“You think he was murdered?”
She shook her head. “No. I think he decided to end things. Maybe after I visited him.”
“Why do you say that?”
“I said some pretty ugly things to him,” Mara said.
“Well-deserved,” I said. “Did you get any answers to your questions?”
“Not really. When they brought him out to the visiting room, he acted like I was meeting him for a social occasion. It was so weird. Like we could just order a martini and a steak like he used to when he took me out to lunch.” Her voice grew husky as she continued. “He asked about the kids and Hank. He had the nerve to insinuate that Hank’s directing career was because of him. I almost walked out at that point. But I wanted to look him in the eye and see if there was any remorse on his part.”
“Did you see any?”
“No. He said I had to understand the environment he worked in. It wasn’t an office job. It was Hollywood. Power dynamics existed whether he created them or not. Those women weren’t naïve. They wanted careers. He had influence. He told me that’s how the world works—people trade what they have for what they want.” She laughed, short and humorless. “And then he told me some of the women thanked him for what he’d done for them. He said we wouldn’t see that in the papers even though it was true. Hollywood runs on transactions and that he didn’t invent the rules. He just knew how to play the game better than most. Can you believe that?”

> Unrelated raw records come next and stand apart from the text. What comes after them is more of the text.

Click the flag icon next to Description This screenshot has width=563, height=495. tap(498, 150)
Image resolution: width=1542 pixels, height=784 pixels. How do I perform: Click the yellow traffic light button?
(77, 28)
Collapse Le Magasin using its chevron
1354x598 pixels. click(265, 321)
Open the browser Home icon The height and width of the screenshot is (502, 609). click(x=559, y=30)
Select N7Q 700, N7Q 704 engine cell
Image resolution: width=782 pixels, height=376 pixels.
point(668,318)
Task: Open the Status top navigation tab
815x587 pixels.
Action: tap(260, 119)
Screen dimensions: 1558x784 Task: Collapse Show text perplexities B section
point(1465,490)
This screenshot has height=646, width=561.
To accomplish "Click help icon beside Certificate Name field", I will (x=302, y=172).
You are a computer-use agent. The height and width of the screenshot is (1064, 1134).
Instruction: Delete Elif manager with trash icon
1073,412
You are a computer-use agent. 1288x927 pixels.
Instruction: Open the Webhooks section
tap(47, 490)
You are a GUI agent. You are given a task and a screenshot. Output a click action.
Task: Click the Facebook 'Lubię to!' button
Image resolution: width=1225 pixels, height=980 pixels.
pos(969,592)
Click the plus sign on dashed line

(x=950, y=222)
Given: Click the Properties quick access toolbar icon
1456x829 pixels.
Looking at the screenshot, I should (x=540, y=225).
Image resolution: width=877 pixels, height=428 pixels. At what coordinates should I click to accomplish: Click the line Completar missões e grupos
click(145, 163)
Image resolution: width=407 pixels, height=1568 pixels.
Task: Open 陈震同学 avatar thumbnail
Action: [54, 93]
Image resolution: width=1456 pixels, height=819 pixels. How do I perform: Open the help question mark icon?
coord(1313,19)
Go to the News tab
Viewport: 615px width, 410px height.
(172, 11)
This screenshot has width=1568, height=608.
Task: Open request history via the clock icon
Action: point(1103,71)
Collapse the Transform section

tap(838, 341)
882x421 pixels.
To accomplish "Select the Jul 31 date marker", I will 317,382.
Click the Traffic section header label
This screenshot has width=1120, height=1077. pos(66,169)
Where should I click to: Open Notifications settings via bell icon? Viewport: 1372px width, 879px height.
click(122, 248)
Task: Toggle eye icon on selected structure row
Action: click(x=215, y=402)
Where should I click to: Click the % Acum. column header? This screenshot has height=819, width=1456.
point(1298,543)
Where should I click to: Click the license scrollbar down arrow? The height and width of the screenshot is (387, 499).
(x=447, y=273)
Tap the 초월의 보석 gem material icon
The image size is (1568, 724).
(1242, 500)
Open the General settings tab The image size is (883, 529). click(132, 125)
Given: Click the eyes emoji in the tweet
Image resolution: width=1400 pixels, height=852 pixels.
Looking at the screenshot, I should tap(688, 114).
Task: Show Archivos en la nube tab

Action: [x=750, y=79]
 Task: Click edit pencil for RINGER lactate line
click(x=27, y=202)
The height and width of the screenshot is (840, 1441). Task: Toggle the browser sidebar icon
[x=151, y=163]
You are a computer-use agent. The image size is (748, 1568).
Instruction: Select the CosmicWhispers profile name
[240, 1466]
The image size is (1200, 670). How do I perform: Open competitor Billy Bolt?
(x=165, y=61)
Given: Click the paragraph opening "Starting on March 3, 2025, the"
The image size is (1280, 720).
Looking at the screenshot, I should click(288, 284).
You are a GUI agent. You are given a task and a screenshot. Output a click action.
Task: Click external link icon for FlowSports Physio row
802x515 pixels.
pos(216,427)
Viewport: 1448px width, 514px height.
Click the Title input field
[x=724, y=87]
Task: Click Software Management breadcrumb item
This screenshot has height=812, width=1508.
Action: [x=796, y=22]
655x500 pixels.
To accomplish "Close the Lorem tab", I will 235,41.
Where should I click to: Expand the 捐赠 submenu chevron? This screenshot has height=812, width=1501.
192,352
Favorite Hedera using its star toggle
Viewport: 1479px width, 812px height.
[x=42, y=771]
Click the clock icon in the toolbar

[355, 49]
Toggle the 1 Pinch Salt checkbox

“I can now that I know who he really was, yeah.”
She lowered her voice in a good imitation of our father. “‘It was a different time, Mara. People didn’t see things the way they do now.’”
“So no accountability?”
“Zero. He said he’d given his life to the industry. Created hundreds of jobs and helped thousands of families put food on the table. He still saw himself as a hero. A misunderstood one.” She shook her head. “And this was the kicker. ‘Men like me get sacrificed so everyone else can feel clean. History will be kinder than the press. I’m no threat.’”
“Unbelievable.”
“I know. I’m like, ‘But youarea threat. That’s why you’re in here.’”
“Did you say that to him?”
“I did, yeah. And some other stuff too. I told him if history’s kinder to him then it’s because men like him rewrote it to suit their own narrative. That made him mad. It’s the only time during our conversation that I saw the mask slip.”
“Interesting.”
“And then he asked me if I’d forgiven him.”
“What did you say?” I asked.
“It’ll be a cold day in hell before that happened. And that that’s exactly where he was headed.”
“Yikes.”
“I know. But that wasn’t the worst thing. Not to him anyway. I told him he was irrelevant now. His actions made any of the good he brought to the film industry disappear, like they never happened at all. He was only known as a rapist now, not a film maker.”
“Which is true,” I said.
“And he knew it.”
We sat with that for a moment.
“Did he ask about me?” I asked finally.
She shook her head. “No. He talked about himself the entire time.”
“It’s weird he left us money, considering how little he seemed to care about us.”
“Don’t forget it was Mom who made him set up the trusts before she died,” Mara said. “Mr. Wilson said as much.”
I nodded. “One last attempt to make sure we would be all right without her.”